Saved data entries
--- Begin ---

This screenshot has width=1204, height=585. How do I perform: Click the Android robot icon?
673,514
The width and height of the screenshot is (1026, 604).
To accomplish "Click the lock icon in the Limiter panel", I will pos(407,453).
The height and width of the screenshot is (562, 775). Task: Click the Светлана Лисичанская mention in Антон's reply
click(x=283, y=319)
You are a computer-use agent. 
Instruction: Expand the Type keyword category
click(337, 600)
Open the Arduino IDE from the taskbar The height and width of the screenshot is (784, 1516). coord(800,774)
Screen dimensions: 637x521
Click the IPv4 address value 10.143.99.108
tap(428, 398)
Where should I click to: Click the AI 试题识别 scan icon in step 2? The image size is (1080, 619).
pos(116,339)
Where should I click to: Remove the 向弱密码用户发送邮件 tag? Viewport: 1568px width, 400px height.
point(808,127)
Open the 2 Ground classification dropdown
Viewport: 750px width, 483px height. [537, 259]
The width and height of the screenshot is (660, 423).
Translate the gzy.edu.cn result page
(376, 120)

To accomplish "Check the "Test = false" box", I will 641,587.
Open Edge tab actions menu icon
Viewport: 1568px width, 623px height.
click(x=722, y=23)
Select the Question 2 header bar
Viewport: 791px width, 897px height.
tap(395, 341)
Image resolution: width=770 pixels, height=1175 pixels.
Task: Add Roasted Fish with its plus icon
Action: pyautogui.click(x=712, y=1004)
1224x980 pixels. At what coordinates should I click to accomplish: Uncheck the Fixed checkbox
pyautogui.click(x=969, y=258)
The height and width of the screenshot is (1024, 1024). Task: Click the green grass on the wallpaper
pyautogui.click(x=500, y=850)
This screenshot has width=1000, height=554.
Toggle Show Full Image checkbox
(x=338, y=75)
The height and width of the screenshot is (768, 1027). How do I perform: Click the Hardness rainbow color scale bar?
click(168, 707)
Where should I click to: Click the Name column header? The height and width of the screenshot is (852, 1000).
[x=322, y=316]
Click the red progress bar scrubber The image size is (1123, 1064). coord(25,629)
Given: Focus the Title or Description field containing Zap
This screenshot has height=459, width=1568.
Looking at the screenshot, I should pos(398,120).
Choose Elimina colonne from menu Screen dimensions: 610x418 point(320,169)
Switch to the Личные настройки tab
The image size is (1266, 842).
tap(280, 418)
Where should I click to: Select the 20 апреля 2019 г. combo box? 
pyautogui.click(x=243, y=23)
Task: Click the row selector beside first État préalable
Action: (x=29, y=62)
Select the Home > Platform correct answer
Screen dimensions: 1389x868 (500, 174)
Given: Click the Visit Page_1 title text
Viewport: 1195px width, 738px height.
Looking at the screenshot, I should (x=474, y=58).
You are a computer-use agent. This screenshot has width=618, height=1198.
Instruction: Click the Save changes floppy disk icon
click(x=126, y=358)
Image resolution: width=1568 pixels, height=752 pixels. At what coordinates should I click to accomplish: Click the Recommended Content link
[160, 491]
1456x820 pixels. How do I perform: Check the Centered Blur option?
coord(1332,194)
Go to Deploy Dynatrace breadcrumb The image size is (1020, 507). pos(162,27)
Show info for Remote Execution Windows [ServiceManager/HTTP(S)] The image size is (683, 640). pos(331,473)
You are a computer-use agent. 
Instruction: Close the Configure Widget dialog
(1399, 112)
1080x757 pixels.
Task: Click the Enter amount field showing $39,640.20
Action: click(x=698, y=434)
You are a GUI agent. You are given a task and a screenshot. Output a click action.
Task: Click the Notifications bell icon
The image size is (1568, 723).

--- End ---

* _Problem to solve_: Can you render the lines of the listing as a JSON list of strings, one string per line with blank lines left out, starting with the line containing "The height and width of the screenshot is (562, 775)." and going on through the line containing "Open the Arduino"?

* _Solution to this task_:
[
  "The height and width of the screenshot is (562, 775). Task: Click the Светлана Лисичанская mention in Антон's reply",
  "click(x=283, y=319)",
  "You are a computer-use agent. ",
  "Instruction: Expand the Type keyword category",
  "click(337, 600)",
  "Open the Arduino IDE from the taskbar The height and width of the screenshot is (784, 1516). coord(800,774)"
]